Technology is the sector that has performed third worst on the US collective index S & P500 this year, with a landslide of almost 20 percent – and is thus on its way to the worst annual fall since 2008 when it fell 43.7 percent.
The sector has risen on an annual basis over the past three years, and is up in 12 of the last 14 years.
Much of the upturn has been driven by several factors, including low interest rates and passive investment. The effects from 2010 are now being reversed, with higher interest rates, historically high inflation, according to Bank of America.
“This poses a high risk to the last decade’s winning sector,” Savita Subramanian, head of US equities and quantitative strategy at Bank of America, wrote in a letter to her clients, according to CNBC.
Increased inflation
Inflation in the US is now climbing faster than in decades, and has led the US Federal Reserve to raise interest rates twice this year already.
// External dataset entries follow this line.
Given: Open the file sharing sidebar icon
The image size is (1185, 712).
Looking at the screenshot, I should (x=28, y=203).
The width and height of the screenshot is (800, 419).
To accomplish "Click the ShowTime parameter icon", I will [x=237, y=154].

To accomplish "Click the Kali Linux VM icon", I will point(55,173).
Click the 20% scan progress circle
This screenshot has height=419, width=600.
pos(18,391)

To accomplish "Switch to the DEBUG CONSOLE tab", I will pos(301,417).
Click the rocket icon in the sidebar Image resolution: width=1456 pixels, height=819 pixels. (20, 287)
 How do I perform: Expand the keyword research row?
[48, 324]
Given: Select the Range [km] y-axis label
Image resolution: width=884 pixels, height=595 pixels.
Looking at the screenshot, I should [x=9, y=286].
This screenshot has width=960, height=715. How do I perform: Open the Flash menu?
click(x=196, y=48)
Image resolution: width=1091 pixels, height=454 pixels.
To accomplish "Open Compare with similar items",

The Federal Reserve expects to continue with interest rate increases this year, and at the same time expects to withdraw support measures for the economy that were introduced when the corona pandemic broke out.
Higher interest rates hit growth companies as they often need a lot of money for the business to grow, at the same time as it means that the present value of profitability falls further in the future.
On the Oslo Stock Exchange, companies such as Kahoot and Pexip are down 63 percent and 76 percent in one year.
During last year, the bubble burst in the growth stocks and Kahoot’s own growth also began to fail. The share price plummeted and it did not look good when major shareholder and financier Jan Haudemann-Andersen sold down early in the summer after the price had fallen so much.